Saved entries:
********

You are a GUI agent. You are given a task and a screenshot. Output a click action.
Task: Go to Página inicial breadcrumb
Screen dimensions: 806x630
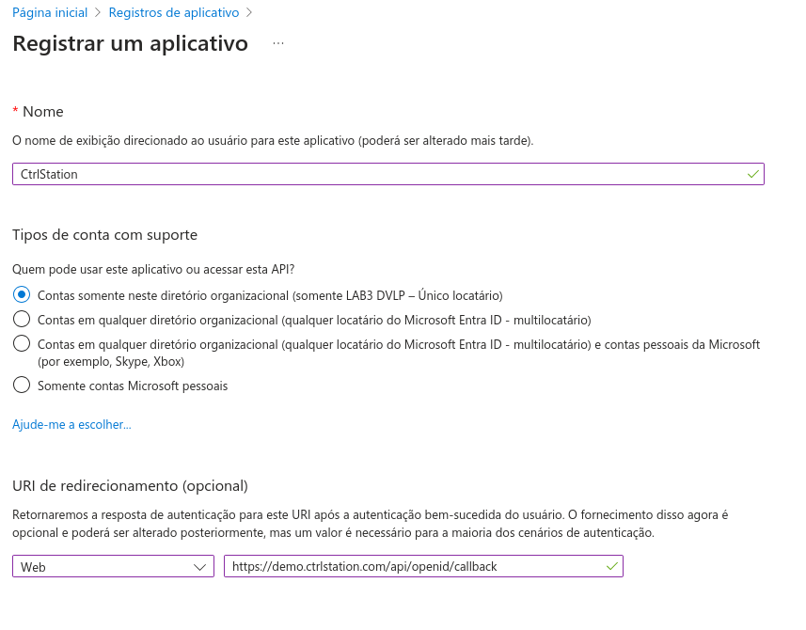pyautogui.click(x=50, y=13)
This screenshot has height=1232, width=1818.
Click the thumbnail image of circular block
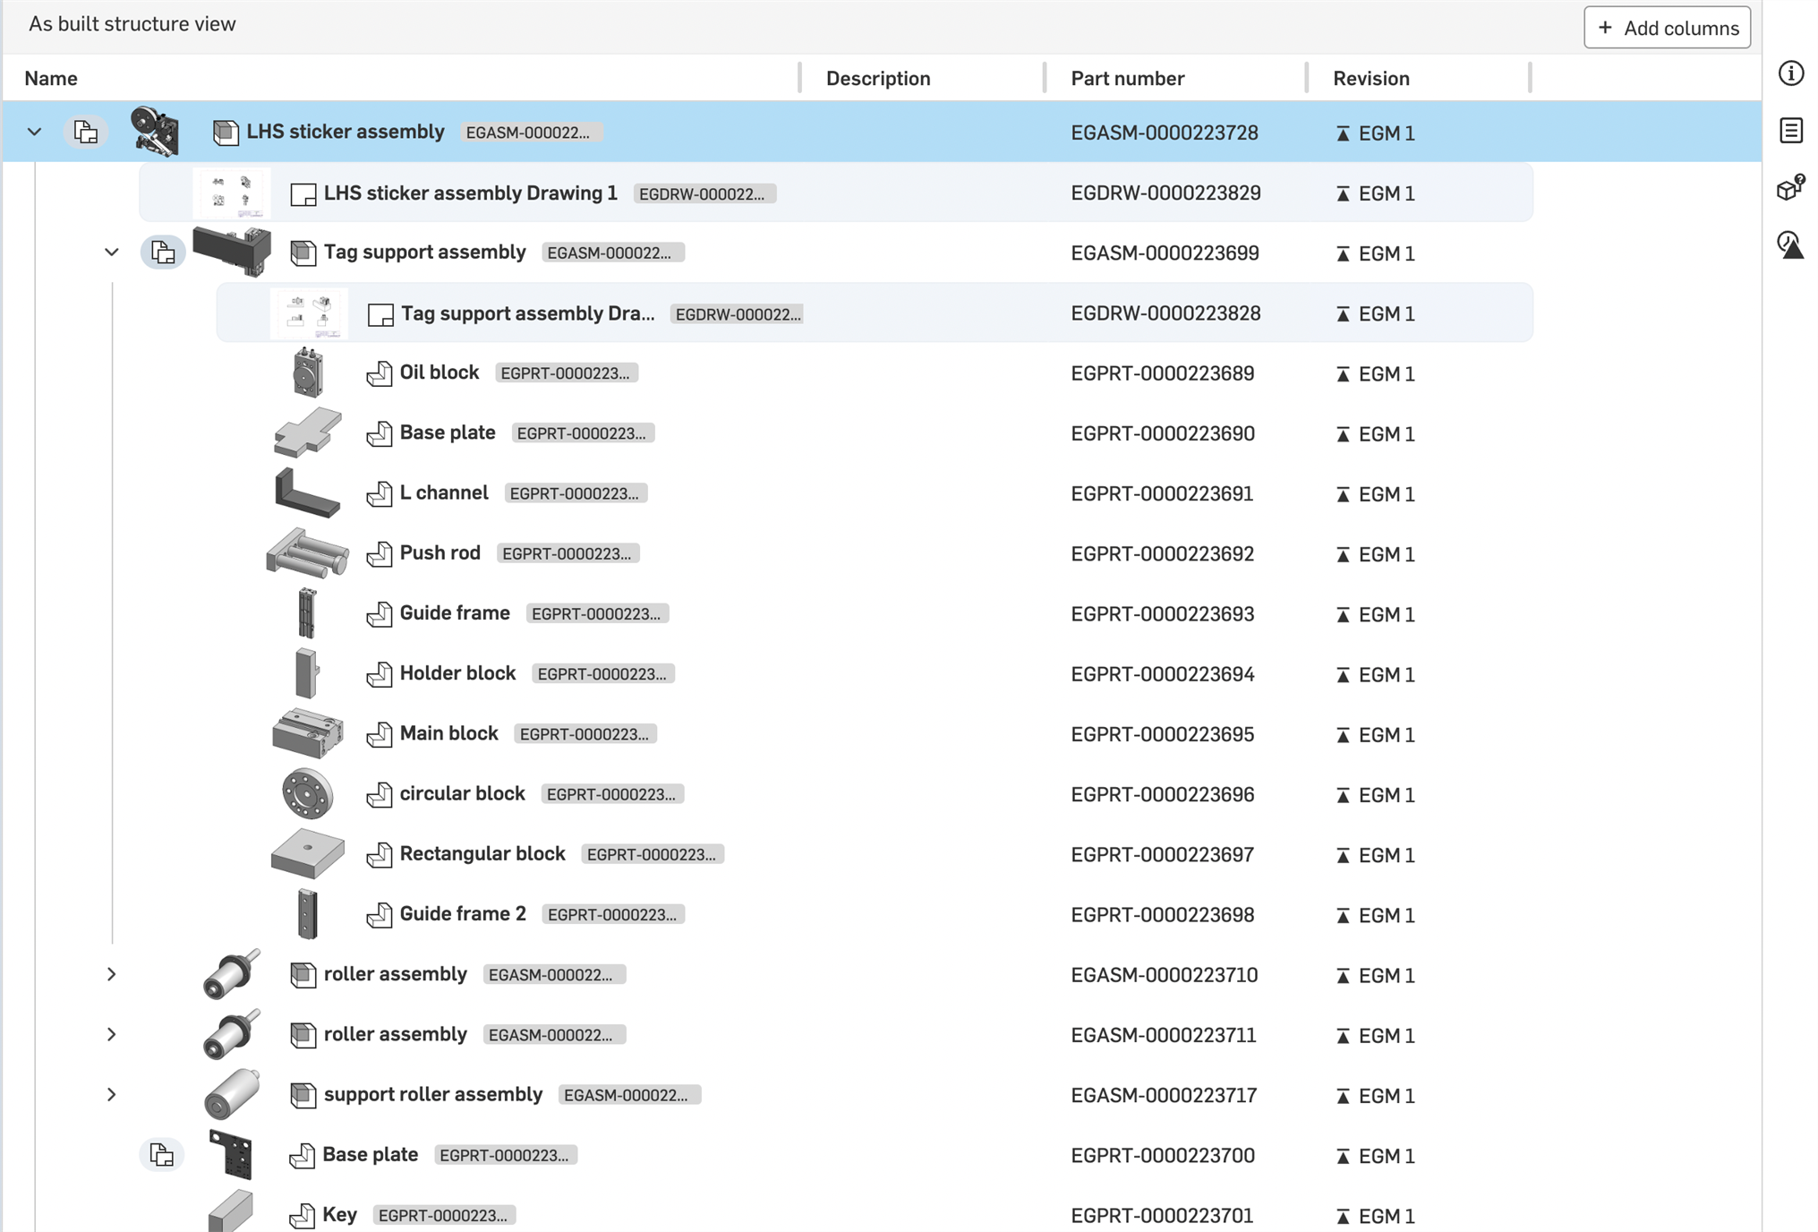305,795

********

### What you need to do
With pictures left out, transcribe each line from the one containing "Screen dimensions: 806x630" through the end of the data, both ends included.

### Completed exercise
Screen dimensions: 806x630
pyautogui.click(x=50, y=13)
This screenshot has height=1232, width=1818.
Click the thumbnail image of circular block
305,795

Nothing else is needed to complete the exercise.